Pakistan’s central bank, the State Bank of Pakistan (SBP), announced on Monday that it will keep its key interest rate unchanged at 22 percent for the seventh consecutive policy meeting. This decision comes amidst ongoing efforts to address inflationary pressures and stabilize the country’s economy, which has been grappling with limited foreign exchange reserves.
The decision to maintain the key interest rate follows a series of increases implemented since June, aimed at combating persistent inflationary pressures and meeting conditions set by the International Monetary Fund (IMF) for securing financial assistance. Pakistan entered into a $3 billion standby arrangement with the IMF last summer to prevent a sovereign default, with hopes of signing a longer-term program.
Reforms undertaken as part of the IMF program have presented challenges in managing price pressures, complicating the task of curbing inflation. Despite these challenges, there has been a slowdown in the pace of inflation, primarily attributed to the high base effect.
Pakistan’s consumer price index (CPI) for March recorded a 20.7 percent increase compared to the same month last year, marking the lowest reading in nearly two years.
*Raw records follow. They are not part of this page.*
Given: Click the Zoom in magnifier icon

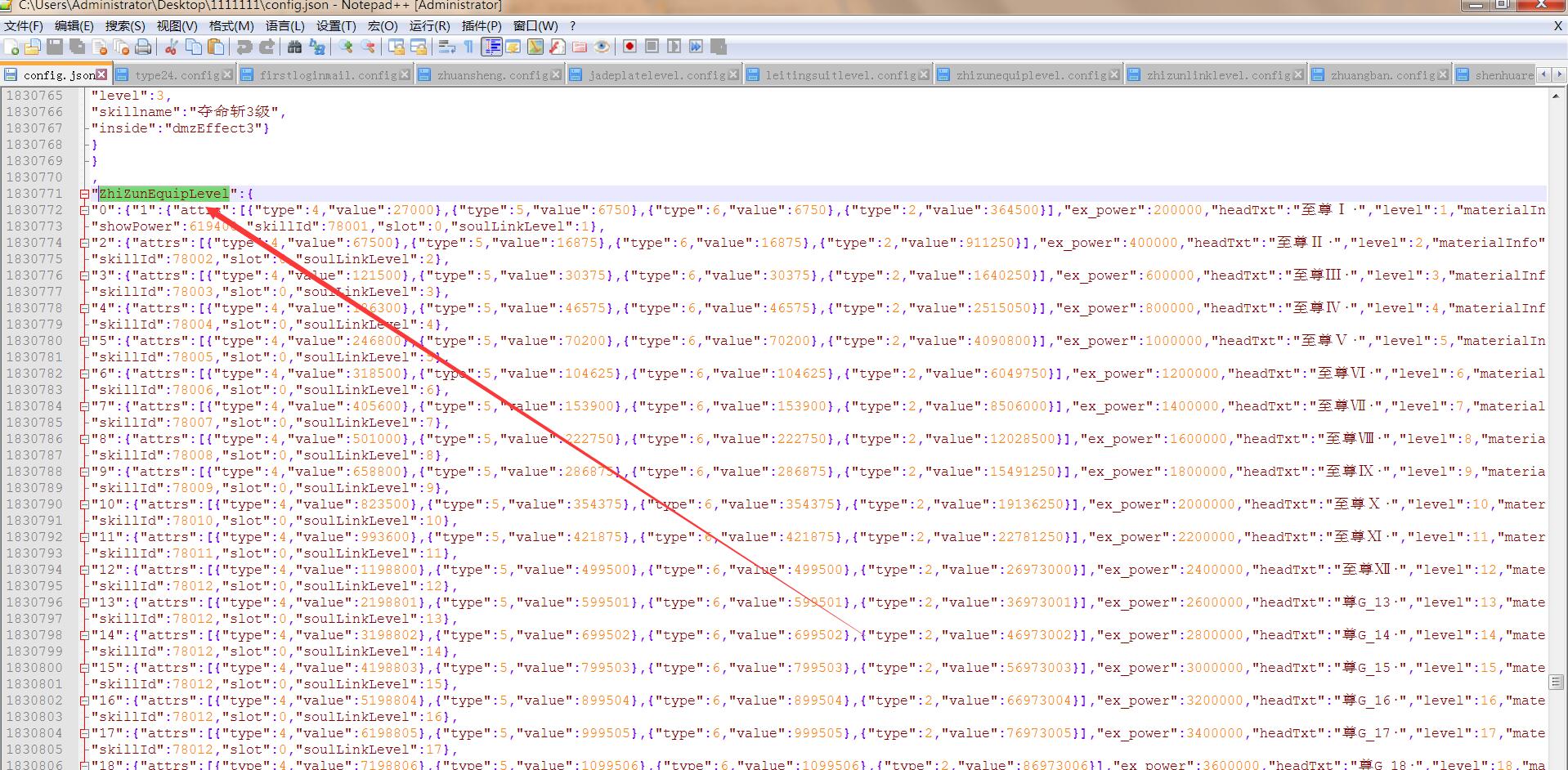Looking at the screenshot, I should 346,47.
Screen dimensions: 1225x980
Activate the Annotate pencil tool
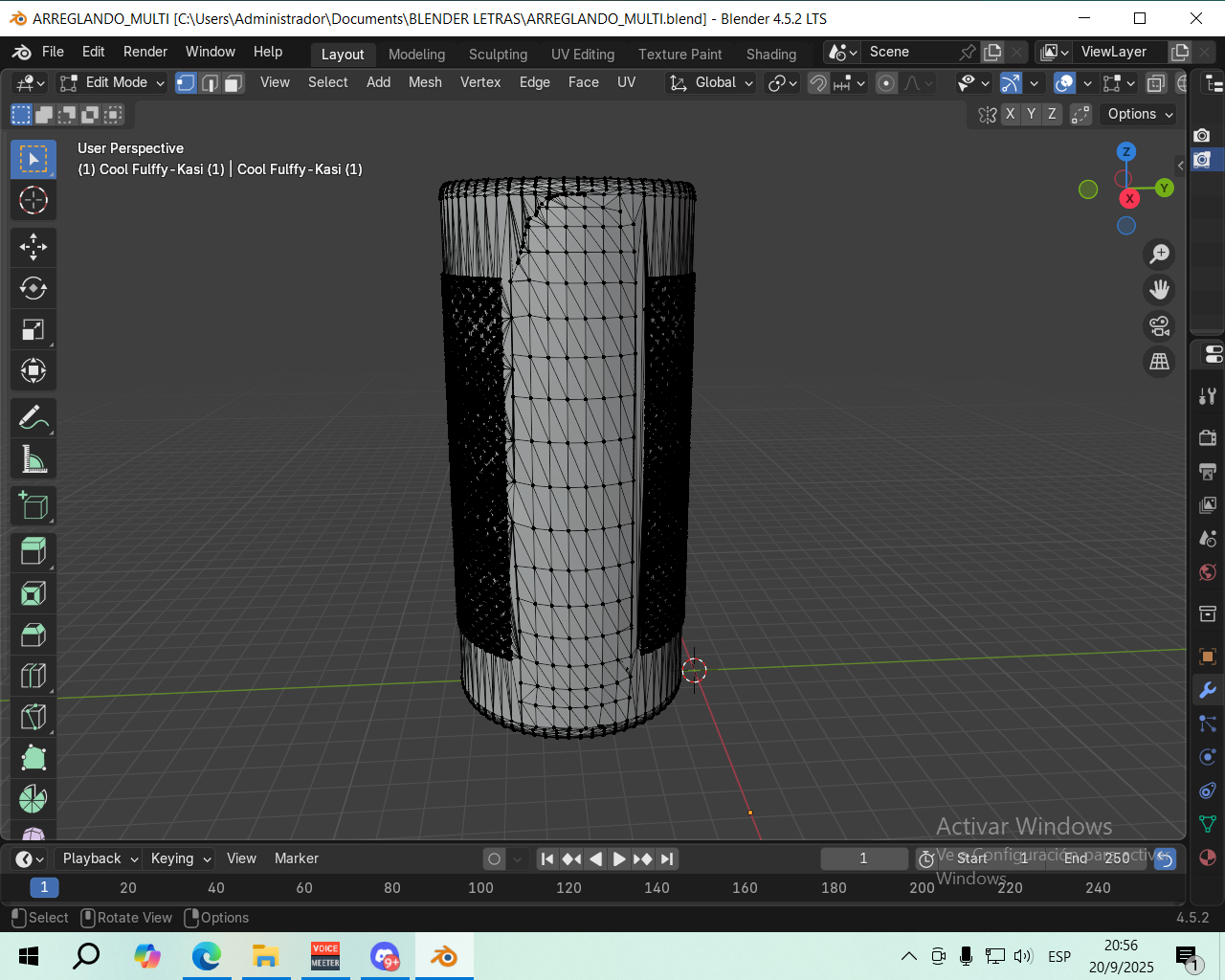(33, 418)
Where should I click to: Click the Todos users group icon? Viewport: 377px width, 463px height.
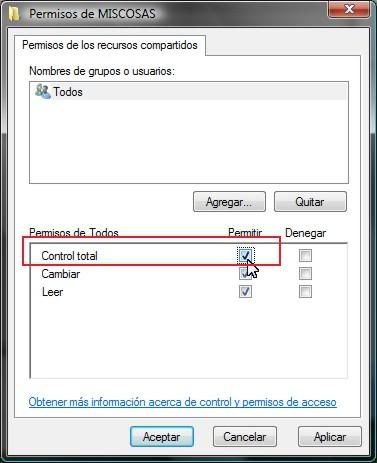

This figure also falls below the projections set by the finance ministry for the month, indicating some positive trends in inflation management.
The decision to maintain the key policy rate reflects the ongoing efforts to balance economic stability with inflationary concerns. As Pakistan continues its journey towards economic recovery, measures taken by the central bank will play a crucial role in managing inflationary pressures and promoting sustainable growth.